Well Jimmy, however they did it it was never helped by your ginger mob always siding with the frogs.

But broadly it was like this: Fighting a bunch of spear-chuckers while armed with Lee Enfield's was hardly a demanding military ask, no Bonaparte required. Didn't stop the dullards getting themselves slaughtered by bunches of spear-chuckers from time-to-time, as at Isandhlwana for example.

And because the Euros were perpetually involved in kicking the shit out of each other they were not as effective as they might have been at interfering with Blighty and carving out empires of their own, and so the Lee Enfield's managed 25% of the planet.

Once the Yanks and Euros got their act together and stopped fighting each other Blighty's empire couldn't collapse fast enough.

Then the autocrats with massively over-inflated opinions of themselves came back to Blighty circa 1945+ and showed us their true worth trying to run a modern state in straighter more equal competition with the rest of the free world.

The results are on display in "The Three Threes": -

- 3 decades 1945-75

- 3 industries: NHS, Soc Services, State Education

- Last 3 years

Something like that.


I see you're hosting the Turks up there in bonny Scotland Jimmy, prepping for WWIII....

Well once again we can assume which side you're on: Alahu Akbar ayyyeee laddie!


I thought Monty Python had returned last night watching the "idiot box" a.k.a television.

Some female alleged to be a Detective Chief Constable Cooke [or similar] from the Cheshire Constabulary was pontificating on International Pronoun Day and how we should all be careful not to offend others by using the wrong pronoun. Surely there must be something more important for the Constabulary to do - you know like monstering some poor bugger for parking in too long in a restricted place - or perhaps sending some bloody hairy to check out his virgin allotment.

See what happens when you take a couple of days of Duffers

What are you lot putting in the water in the UK?

Pronoun day:
He Him His or Mister Sir

And the female lot of course - she, her etc.

Silly me! I thought the basis for the British Empire was the Royal Navy! Now the voice of the Planet Zog explains that it was some rifle or other. Back to school I suppose.

Loz, it is a nae toe exercise.
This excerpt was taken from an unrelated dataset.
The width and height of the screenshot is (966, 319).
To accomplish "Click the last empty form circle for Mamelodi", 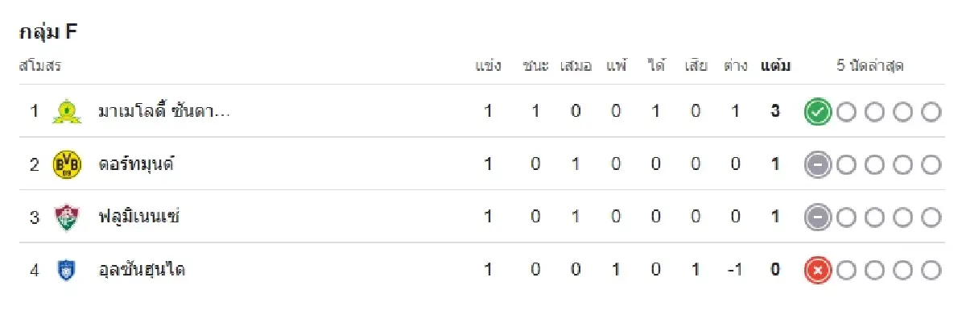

As for gingers they are descendents of Kirk Douglas, Janet Leigh and Tony Curtis.

Ah.. the Belmont. Wonderful place. My Mother was Chairman of the local PROBUS group that met there for many years. She did say that it was hard to find an English speaking attendant, even there.

Stewart, I too was once a member of Probus but, alas, our meeting place was definitely not the Belmont! Actually, these days there are a few 'Anglos' amongst the staff but all of them behave impeccably.